If I'm hiring a staff/clinical pharmacist for front line work, 5 years of hospital staff pharmacist would be preferred.
But, many pharmacists and students don't realize that order processing/review and clinical consults constitute only a portion of health system pharmacy practice. Hospital pharmacy practice includes operational, regulatory (CMS, TJC, DPH, FDA, OSHA, EPA etc), financials (drug spend, contracts, labor), Performance Improvement/quality, Clinical, Medication Safety, and leadership training. The goal of PGY1 and PGY2 is to expose pharmacists to all aspects of health system pharmacy practice beyond staff pharmacist duties to provide them a head start for the future pharmacy and health care leadership opportunities.
Not all residency trained pharmacists end up in a leadership role. And not all staff/clinical pharmacists are denied leadership opportunities.
I wholeheartedly agree with Caffeine QAM. And I would also like to add that pharmacy leadership role responsibilities reach beyond personal goals. It includes advancing the profession.
I realize that pharmacy residency receives criticism from many for different reasons. It's ok. It does provide a venue for identifying pharmacists who are committed to enhancing their knowledge and career objectives. And that's why resume' and CVs from PGY1 and PGY2 end up on the top of the stack.

INFORMATION SHOWN.
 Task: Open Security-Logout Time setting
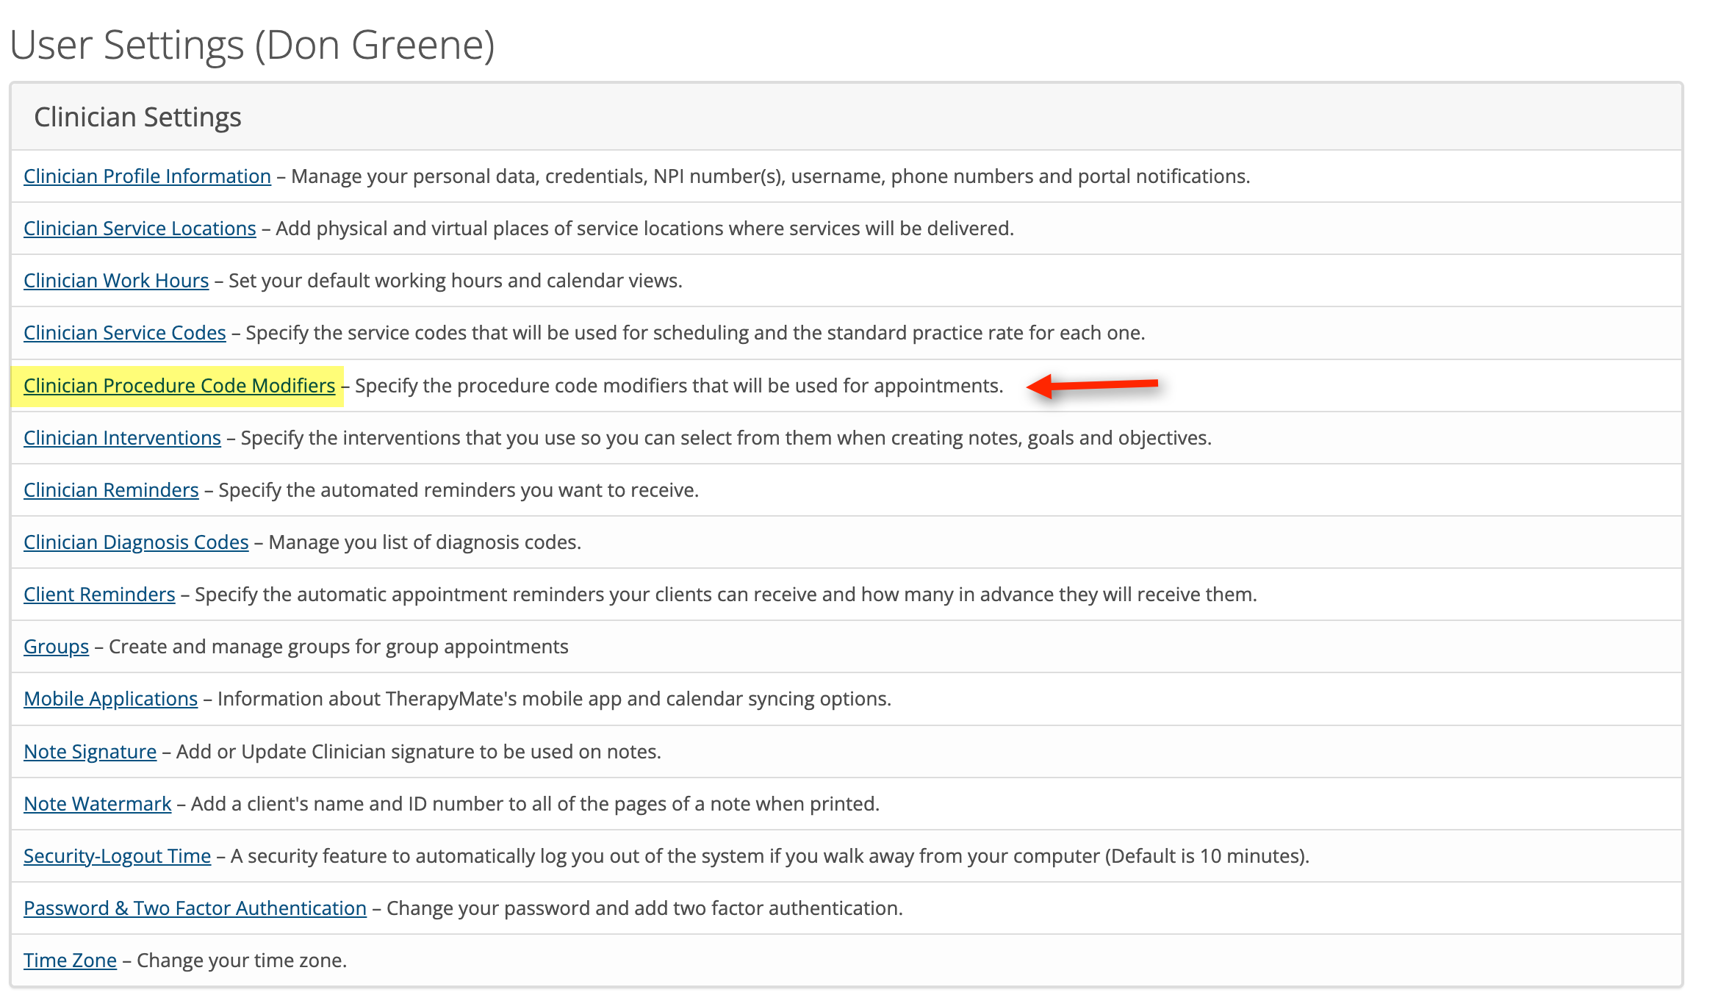[x=117, y=856]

STUDY QUESTIONS.
A - Copy everything in the post on pharmacy residency from "I wholeheartedly agree" down to "of the stack.".
B - Answer these questions from the post on pharmacy residency:
(i) How many years of hospital staff pharmacist experience would be preferred when hiring for front line work?
(ii) Whom does the writer wholeheartedly agree with?
(iii) Whose resumes and CVs end up on the top of the stack?

RESPONSES FOR EACH TASK.
A -
I wholeheartedly agree with Caffeine QAM. And I would also like to add that pharmacy leadership role responsibilities reach beyond personal goals. It includes advancing the profession.
I realize that pharmacy residency receives criticism from many for different reasons. It's ok. It does provide a venue for identifying pharmacists who are committed to enhancing their knowledge and career objectives. And that's why resume' and CVs from PGY1 and PGY2 end up on the top of the stack.

B -
(i) 5 years
(ii) Caffeine QAM
(iii) Those from PGY1 and PGY2